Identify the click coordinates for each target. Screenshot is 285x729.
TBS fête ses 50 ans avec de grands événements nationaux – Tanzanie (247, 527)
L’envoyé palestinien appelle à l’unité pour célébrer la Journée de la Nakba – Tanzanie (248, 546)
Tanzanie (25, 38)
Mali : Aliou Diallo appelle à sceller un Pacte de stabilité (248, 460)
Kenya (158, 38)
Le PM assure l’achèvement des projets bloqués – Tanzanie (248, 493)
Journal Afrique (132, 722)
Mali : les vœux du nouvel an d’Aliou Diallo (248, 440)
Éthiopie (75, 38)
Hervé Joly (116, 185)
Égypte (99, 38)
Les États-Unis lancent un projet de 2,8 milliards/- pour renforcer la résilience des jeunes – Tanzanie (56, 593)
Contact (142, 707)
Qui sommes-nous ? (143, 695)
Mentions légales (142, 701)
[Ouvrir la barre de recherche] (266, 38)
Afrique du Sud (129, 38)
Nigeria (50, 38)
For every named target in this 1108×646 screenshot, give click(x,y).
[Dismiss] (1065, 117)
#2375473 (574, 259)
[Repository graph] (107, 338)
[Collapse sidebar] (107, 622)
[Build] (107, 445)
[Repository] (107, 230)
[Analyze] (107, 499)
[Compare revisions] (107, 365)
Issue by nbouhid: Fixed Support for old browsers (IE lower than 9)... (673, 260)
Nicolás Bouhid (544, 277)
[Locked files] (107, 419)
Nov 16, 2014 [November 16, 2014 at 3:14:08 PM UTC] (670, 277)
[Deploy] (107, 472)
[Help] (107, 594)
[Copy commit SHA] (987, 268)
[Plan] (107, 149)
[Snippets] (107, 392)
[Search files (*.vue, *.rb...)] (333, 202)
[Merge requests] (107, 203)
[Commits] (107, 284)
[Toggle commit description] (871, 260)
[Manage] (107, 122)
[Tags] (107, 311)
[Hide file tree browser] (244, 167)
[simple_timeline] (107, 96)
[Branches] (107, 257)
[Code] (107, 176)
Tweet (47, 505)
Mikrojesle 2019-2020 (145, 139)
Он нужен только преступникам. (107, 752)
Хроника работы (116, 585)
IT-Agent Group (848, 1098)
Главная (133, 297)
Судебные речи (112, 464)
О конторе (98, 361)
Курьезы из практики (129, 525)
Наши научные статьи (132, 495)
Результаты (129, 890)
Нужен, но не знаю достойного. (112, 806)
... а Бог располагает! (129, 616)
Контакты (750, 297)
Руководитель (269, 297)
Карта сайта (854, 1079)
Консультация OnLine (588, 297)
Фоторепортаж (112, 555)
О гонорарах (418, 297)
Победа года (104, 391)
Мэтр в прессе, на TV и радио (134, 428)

• Your instructions
Render each line of the rows above as a JSON list of strings, one string per line, leaving out any blank lines.

• Solution to this problem
[
  "Identify the click coordinates for each target. Screenshot is 285x729.",
  "TBS fête ses 50 ans avec de grands événements nationaux – Tanzanie (247, 527)",
  "L’envoyé palestinien appelle à l’unité pour célébrer la Journée de la Nakba – Tanzanie (248, 546)",
  "Tanzanie (25, 38)",
  "Mali : Aliou Diallo appelle à sceller un Pacte de stabilité (248, 460)",
  "Kenya (158, 38)",
  "Le PM assure l’achèvement des projets bloqués – Tanzanie (248, 493)",
  "Journal Afrique (132, 722)",
  "Mali : les vœux du nouvel an d’Aliou Diallo (248, 440)",
  "Éthiopie (75, 38)",
  "Hervé Joly (116, 185)",
  "Égypte (99, 38)",
  "Les États-Unis lancent un projet de 2,8 milliards/- pour renforcer la résilience des jeunes – Tanzanie (56, 593)",
  "Contact (142, 707)",
  "Qui sommes-nous ? (143, 695)",
  "Mentions légales (142, 701)",
  "[Ouvrir la barre de recherche] (266, 38)",
  "Afrique du Sud (129, 38)",
  "Nigeria (50, 38)",
  "For every named target in this 1108×646 screenshot, give click(x,y).",
  "[Dismiss] (1065, 117)",
  "#2375473 (574, 259)",
  "[Repository graph] (107, 338)",
  "[Collapse sidebar] (107, 622)",
  "[Build] (107, 445)",
  "[Repository] (107, 230)",
  "[Analyze] (107, 499)",
  "[Compare revisions] (107, 365)",
  "Issue by nbouhid: Fixed Support for old browsers (IE lower than 9)... (673, 260)",
  "Nicolás Bouhid (544, 277)",
  "[Locked files] (107, 419)",
  "Nov 16, 2014 [November 16, 2014 at 3:14:08 PM UTC] (670, 277)",
  "[Deploy] (107, 472)",
  "[Help] (107, 594)",
  "[Copy commit SHA] (987, 268)",
  "[Plan] (107, 149)",
  "[Snippets] (107, 392)",
  "[Search files (*.vue, *.rb...)] (333, 202)",
  "[Merge requests] (107, 203)",
  "[Commits] (107, 284)",
  "[Toggle commit description] (871, 260)",
  "[Manage] (107, 122)",
  "[Tags] (107, 311)",
  "[Hide file tree browser] (244, 167)",
  "[simple_timeline] (107, 96)",
  "[Branches] (107, 257)",
  "[Code] (107, 176)",
  "Tweet (47, 505)",
  "Mikrojesle 2019-2020 (145, 139)",
  "Он нужен только преступникам. (107, 752)",
  "Хроника работы (116, 585)",
  "IT-Agent Group (848, 1098)",
  "Главная (133, 297)",
  "Судебные речи (112, 464)",
  "О конторе (98, 361)",
  "Курьезы из практики (129, 525)",
  "Наши научные статьи (132, 495)",
  "Результаты (129, 890)",
  "Нужен, но не знаю достойного. (112, 806)",
  "... а Бог располагает! (129, 616)",
  "Контакты (750, 297)",
  "Руководитель (269, 297)",
  "Карта сайта (854, 1079)",
  "Консультация OnLine (588, 297)",
  "Фоторепортаж (112, 555)",
  "О гонорарах (418, 297)",
  "Победа года (104, 391)",
  "Мэтр в прессе, на TV и радио (134, 428)"
]